2. But movers remain in a cautious mood
On the other hand, the data shows that relocating owner-occupiers, or movers, are quiet at the moment, accounting for less than 24% of activity in October. That’s the lowest we’ve seen since late 2008/early 2009. Even though mortgage rates have fallen, movers appear to be cautious, perhaps waiting for clearer signs that employment security is on the rise, and that they’ll be able to sell their own house faster and at a good price.

Cotality chief economist Kelvin Davidson: "Another firm result would add to the belief that we’re pulling out of recession and that the RBNZ’s job is almost done." Photo / Peter Meecham
3. Has migration turned the corner?
Last week’s figures from Stats NZ showed a decent-enough monthly net migration balance for September, with arrivals showing hints of rising and departures remaining fairly flat. The 12-month rolling total for net migration picked up to around 12,400, a six-month high. It’s worth taking care with the numbers, as they can be revised in future, and of course they still remain low – which has been a key reason for the recent weakness of property rents. Even so, maybe green shoots.
4. Hoping for an inflation slowdown ...
This week, Stats NZ will publish the selected price indexes data for October, a monthly series which relates to about 45% of the benchmark quarterly CPI. It can be a bit volatile, given that it includes seasonal/jumpy items such as food, petrol, and airfares. But even so, it’d be reassuring to see a general slowdown, just reinforcing the likelihood of another OCR cut next week.
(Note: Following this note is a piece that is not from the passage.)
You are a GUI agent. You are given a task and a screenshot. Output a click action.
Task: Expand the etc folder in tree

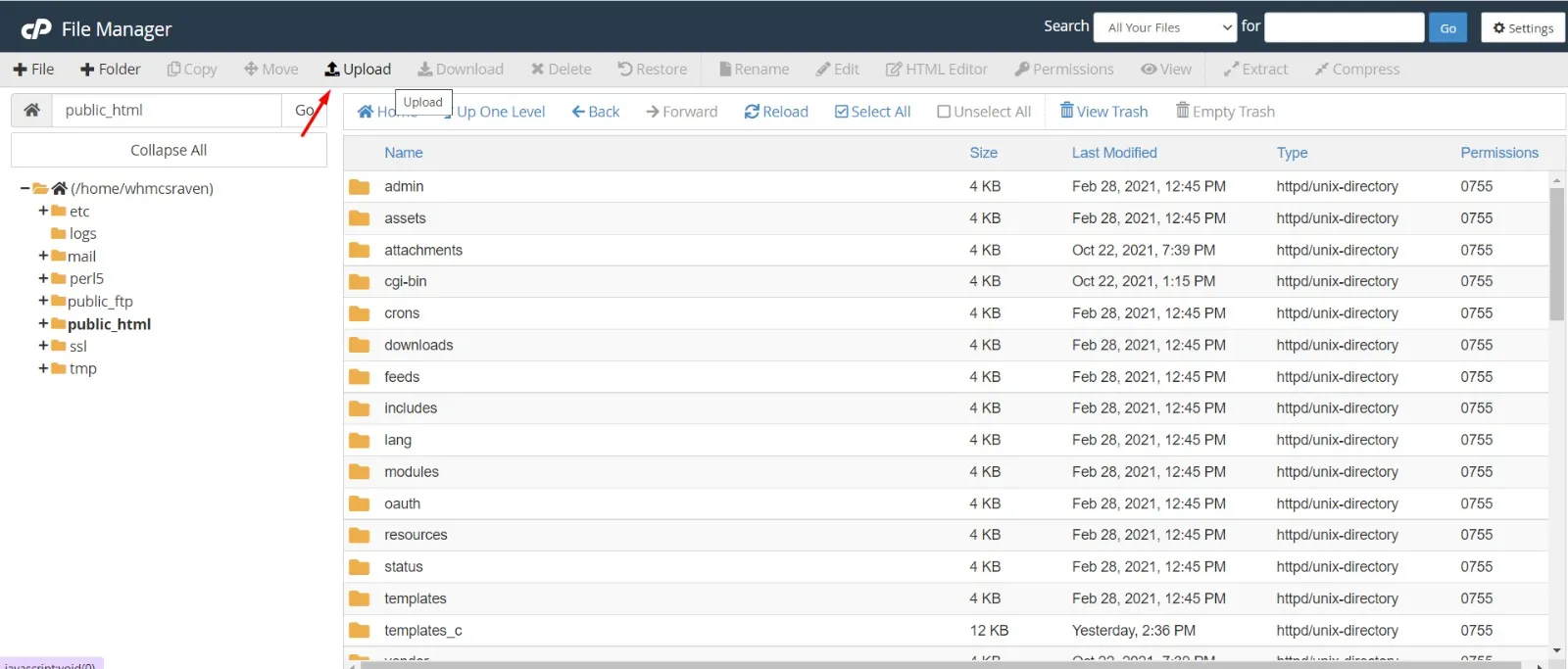tap(43, 212)
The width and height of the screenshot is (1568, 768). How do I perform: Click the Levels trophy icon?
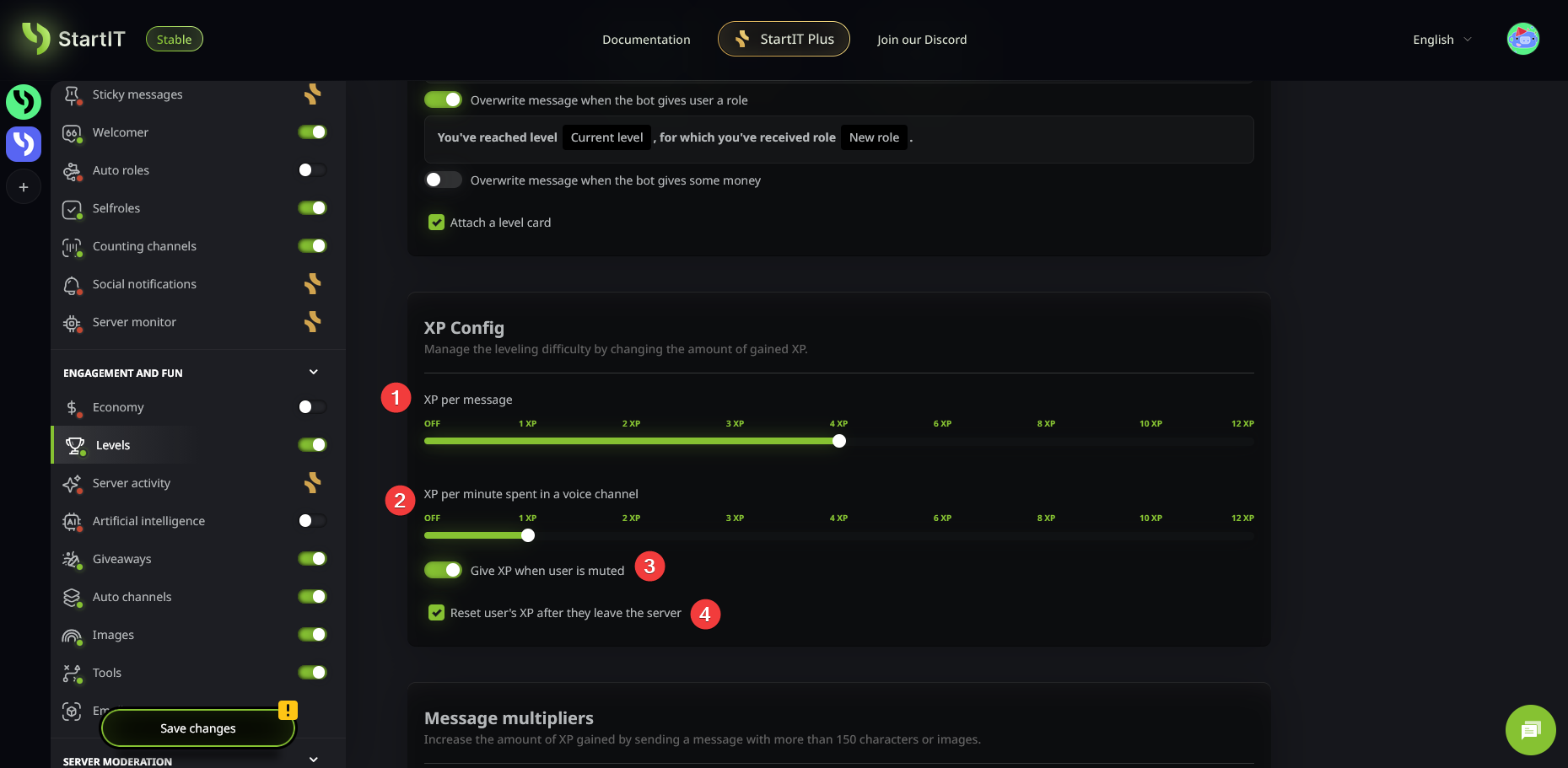click(x=75, y=445)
5. ... and more economic green shoots
Of course, that likely OCR cut could well be the last in this cycle. We’ll get more insight on that when Stats NZ releases the NZ Activity Index for October this Thursday. There’s been a solid rebound in this timely proxy for wider GDP in recent months, and another firm result would add to the belief that we’re pulling out of recession and that the RBNZ’s job is almost done.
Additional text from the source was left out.